Microsoft made an amazing history in machine learning (ML) and artificial intelligence (AI). They proudly announced the preview of Reinforcement Learning (RL) on Azure Machine Learning at Build 2020. Microsoft applies ML to improve many of their products and services, such us for the suggestions made in Office services.

So, what is reinforcement learning?

Reinforcement learning is a machine learning paradigm which trains the policy of the agent, so that it can make a sequence of decisions. The aim of the agent is to output actions according to the observation it makes about its environment. These actions then lead to more observations and rewards. Training involves numerous trial-and-error runs as the agent interacts with the environment, and in each iteration, it is able to improve the policy.

This learning approach became very popular in the recent years, since these agents perform complex tasks really well thanks to RL, causing real breakthroughs in the field. There are many use cases in the world, which uses this technology, in the areas such as robotics, chemistry and a lot more; but the focus of this article is game development.

» Instructions
a. Translate this sentence from the reinforcement learning passage into French: "The aim of the agent is to output actions according to the observation it makes about its environment."
b. Extend the reinforcement learning passage with a continuation that begins after its final sentence.

» Dataset records
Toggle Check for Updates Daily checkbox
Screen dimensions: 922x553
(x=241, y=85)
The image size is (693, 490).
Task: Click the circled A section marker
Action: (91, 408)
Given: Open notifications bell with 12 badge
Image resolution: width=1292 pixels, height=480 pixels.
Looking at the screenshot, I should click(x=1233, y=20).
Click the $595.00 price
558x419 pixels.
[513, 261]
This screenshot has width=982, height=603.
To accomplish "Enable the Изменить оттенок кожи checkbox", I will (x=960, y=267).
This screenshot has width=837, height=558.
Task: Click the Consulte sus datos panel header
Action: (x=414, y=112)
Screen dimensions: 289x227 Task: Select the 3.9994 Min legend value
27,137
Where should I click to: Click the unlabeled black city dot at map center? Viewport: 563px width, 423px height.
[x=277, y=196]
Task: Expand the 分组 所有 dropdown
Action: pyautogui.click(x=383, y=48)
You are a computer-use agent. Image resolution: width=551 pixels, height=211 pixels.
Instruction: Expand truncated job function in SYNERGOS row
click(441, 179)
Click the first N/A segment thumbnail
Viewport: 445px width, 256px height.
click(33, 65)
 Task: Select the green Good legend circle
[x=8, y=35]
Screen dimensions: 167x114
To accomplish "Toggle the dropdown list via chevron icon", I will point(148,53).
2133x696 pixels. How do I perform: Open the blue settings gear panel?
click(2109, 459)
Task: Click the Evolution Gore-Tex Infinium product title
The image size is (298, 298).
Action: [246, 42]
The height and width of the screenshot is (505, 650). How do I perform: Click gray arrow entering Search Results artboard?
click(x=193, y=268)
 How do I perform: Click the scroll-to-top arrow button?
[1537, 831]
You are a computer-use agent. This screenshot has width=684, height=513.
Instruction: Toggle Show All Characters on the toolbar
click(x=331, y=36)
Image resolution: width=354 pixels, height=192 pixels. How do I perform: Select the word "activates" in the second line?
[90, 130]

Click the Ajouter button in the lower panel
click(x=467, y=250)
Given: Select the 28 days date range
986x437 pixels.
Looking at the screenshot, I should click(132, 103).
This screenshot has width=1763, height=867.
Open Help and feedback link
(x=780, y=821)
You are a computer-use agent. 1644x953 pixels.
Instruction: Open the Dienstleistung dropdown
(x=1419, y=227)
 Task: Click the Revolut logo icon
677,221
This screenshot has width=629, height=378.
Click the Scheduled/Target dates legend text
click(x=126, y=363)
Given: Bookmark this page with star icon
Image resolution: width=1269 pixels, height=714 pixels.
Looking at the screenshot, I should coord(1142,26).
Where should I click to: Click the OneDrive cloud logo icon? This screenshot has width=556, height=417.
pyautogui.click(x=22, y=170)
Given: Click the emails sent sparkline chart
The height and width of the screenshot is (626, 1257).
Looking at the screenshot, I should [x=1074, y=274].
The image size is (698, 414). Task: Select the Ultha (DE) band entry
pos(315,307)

» Written responses
a. L'objectif de l'agent est de produire des actions en fonction de l'observation qu'il fait de son environnement.

b.
In the context of video games, the agent that takes actions or performs a behavior is the game agent. Think of a character or a bot in a game, it has to understand the state of the game, where are the players, then based on this observation, it should make a decision based on the situation of the game. In RL, decisions are driven by rewards, which in a game could be provided as a high score, or a new level for reaching a specific goal. The cool thing about a gaming situation is that the policy of the agent is trained under the pressure of the game. For example, it could learn what to do when it’s being attacked, or how to behave in order to reach a specific goal.

Reinforcement Learning in Azure Machine Learning

Microsoft Research worked together with Ninja Theory to explore new possibilities of RL in gaming. Project Paidia has been announced on the 3rd of August at Game Stack Live, and the state-of-the-art AI agents used Bleeding Edge as a research environment.

[embedded content]

The aim of the research is not to build an agent that is able to beat humans (just like the famous chess agent), but to provide game developers tools to make them able to apply RL while building exciting games for their players.

If you are ready to get started with RL in gaming, check out the sample notebooks to train an agent, for example, to navigate a lava maze in Minecraft using Azure Machine Learning.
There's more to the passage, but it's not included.